AIDD: Funded by the Austrian Science Fund (FWF),  Grant-DOI 10.55776/DOC3579124

AIDD#4- Ortmayr:

Combined phenotypic and metabolome profiling for accelerated compound characterization


 

PhD project

Research questions/hypotheses

Bioactive molecules induce changes in the biomolecular landscape of the cell that can encode key information on compound action (Dubuis et al., 2018; Zampieri et al., 2018). In recent years, molecular profiling technologies like metabolomics have matured and now provide the necessary throughput to supply data rich in mechanistic information already in early stages of drug discovery. Drug-induced changes in pathogen metabolism can be characteristic for their mode of action (Zampieri et al., 2018), while metabolic signatures in host cells can inform on systemic effects and even host defense mechanisms.

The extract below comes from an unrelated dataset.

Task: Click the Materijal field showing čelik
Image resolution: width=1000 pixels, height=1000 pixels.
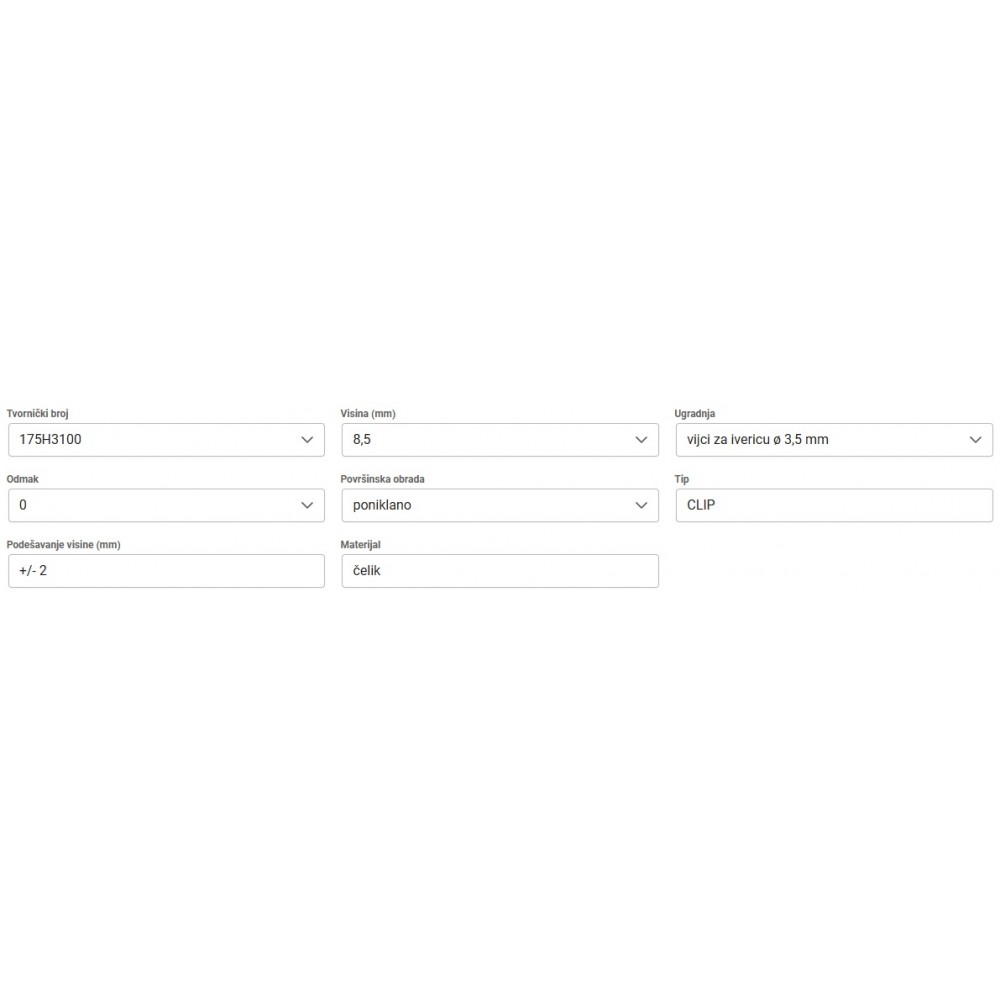Action: 500,571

In this project, we will combine metabolome profiling with phenotypic readouts (proliferation, cytotoxicity, cytokine secretion) to identify metabolic effects linked to the action of candidate anti-infectives in pathogens (P. aeruginosa and Candida spp.) as well as in host cells, including epithelial cells. By adding molecular context to conventional phenotypic readouts, our platform will accelerate in-depth characterization of candidate anti-infectives (Ortmayr et al., 2022), including effects both on pathogens and host cells. Our results will strengthen the selection of the most promising candidates and complement proteome-level data in order to identify modes of action.

Approach/methods

We will test the effect of natural compounds endowed with distinct anti-pseudomonal or anti-candida activity and available through AIDD consortium members on the metabolic state of cultured pathogens and in selected human cell models, including lung epithelial cells (Calu-3 cells) and cell proliferation (multiple cell lines available). Metabolic changes will be analyzed by mass spectrometry-based metabolomics (Sciex X500R QTOF-MS). In human cell models, phenotypes will be monitored by automated brightfield microscopy (TECAN Spark Cyto), resazurin assay (cytotoxicity) and ELISA (cytokines). All procedures are established in a 96-well format (Dubuis et al., 2018; Ortmayr et al., 2019), allowing efficient parallelization (up to 60 conditions/experiment).

References

  • Dubuis S*, Ortmayr K*, Zampieri M. A framework for large-scale metabolome drug profiling links coenzyme A metabolism to the toxicity of anti-cancer drug dichloroacetate. Commun Biol 2018, 1: 101. DOI: 10.1038/s42003-018-0111-x.
  • Ortmayr K, de la Cruz Moreno R, Zampieri M. Expanding the search for small-molecule antibacterials by multidimensional profiling. Nat Chem Biol 2022, 18:584. DOI: 10.1038/s41589-022-01040-4.
  • Ortmayr K, Dubuis S, Zampieri M. Metabolic Profiling of Cancer Cells Reveals Genome-wide Crosstalk Between Transcriptional Regulators and Metabolism. Nat Commun 2019, 10:1841. DOI: 10.1038/s41467-019-09695-9.
  • Zampieri M et al. High-throughput Metabolomic Analysis Predicts Mode of Action of Uncharacterized Antimicrobial Compounds. Sci Transl Med 2018, 10:eaal3973. DOI: 10.1126/scitranslmed.aal3973.